AIM OF THE EXERCISE
A line belongs in the answer only if it contains the word "scrollbar"; copy every such line from the listing below.

DATA SUPPLIED

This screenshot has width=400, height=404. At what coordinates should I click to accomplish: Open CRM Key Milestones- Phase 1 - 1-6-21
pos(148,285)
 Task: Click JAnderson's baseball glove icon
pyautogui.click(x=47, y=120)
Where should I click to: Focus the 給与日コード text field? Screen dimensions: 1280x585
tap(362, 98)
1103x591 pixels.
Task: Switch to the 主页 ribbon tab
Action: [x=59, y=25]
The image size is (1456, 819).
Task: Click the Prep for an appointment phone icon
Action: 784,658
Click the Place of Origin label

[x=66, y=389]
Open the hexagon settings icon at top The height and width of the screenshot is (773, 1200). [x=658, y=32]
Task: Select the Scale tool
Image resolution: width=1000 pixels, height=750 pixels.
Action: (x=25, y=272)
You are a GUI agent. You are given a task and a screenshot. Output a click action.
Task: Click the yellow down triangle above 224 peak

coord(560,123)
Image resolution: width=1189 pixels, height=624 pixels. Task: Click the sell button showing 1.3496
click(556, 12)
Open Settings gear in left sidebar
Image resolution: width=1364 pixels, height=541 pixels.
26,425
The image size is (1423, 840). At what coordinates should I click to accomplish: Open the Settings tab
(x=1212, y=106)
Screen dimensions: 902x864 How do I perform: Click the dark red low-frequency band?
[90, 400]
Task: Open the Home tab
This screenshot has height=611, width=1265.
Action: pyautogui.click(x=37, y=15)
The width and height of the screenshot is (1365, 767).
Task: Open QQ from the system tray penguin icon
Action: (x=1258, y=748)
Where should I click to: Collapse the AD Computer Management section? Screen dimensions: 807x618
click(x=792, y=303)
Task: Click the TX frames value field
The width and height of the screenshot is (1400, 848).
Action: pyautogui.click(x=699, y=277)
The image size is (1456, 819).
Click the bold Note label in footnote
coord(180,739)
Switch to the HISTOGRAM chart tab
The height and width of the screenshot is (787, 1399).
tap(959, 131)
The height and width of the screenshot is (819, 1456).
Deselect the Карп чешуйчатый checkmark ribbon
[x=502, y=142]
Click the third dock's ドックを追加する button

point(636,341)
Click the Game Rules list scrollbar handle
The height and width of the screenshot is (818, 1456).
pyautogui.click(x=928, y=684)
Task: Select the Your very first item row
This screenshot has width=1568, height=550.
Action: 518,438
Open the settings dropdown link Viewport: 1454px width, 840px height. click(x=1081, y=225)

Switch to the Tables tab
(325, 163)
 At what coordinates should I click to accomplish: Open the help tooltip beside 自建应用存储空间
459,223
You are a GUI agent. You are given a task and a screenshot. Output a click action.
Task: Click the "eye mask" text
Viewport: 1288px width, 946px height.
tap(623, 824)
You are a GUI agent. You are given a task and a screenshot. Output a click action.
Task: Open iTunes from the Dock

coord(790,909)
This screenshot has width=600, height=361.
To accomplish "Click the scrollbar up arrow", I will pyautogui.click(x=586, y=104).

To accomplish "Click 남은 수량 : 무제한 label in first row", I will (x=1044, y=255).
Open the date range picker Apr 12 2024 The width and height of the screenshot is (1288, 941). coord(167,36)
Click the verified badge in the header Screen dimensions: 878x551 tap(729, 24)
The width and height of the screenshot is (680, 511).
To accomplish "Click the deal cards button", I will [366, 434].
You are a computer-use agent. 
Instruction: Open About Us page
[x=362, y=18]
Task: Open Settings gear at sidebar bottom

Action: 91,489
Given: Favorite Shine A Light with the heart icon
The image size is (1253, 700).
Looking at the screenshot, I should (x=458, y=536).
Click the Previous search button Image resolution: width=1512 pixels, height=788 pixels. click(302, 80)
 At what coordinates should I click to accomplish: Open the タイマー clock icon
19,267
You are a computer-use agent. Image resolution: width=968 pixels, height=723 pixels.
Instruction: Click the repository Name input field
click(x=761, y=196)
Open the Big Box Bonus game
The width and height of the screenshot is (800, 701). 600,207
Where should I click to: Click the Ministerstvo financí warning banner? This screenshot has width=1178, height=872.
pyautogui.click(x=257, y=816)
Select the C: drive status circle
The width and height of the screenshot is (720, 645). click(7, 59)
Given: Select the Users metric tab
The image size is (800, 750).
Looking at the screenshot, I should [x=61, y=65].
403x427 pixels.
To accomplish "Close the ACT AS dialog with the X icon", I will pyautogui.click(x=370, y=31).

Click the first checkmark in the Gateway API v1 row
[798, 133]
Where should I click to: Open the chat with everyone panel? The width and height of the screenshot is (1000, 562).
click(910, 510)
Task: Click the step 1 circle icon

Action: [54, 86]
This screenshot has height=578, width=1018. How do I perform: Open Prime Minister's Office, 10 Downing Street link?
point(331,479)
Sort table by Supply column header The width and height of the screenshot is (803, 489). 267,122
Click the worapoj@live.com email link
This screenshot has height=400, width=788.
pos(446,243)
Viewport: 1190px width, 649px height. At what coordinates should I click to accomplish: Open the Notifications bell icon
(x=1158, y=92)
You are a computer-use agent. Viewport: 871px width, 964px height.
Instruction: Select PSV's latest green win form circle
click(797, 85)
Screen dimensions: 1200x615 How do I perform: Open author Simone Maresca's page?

PROBLEM SOLUTION
Click the Game Rules list scrollbar handle
To accomplish "Click the scrollbar up arrow", I will pyautogui.click(x=586, y=104).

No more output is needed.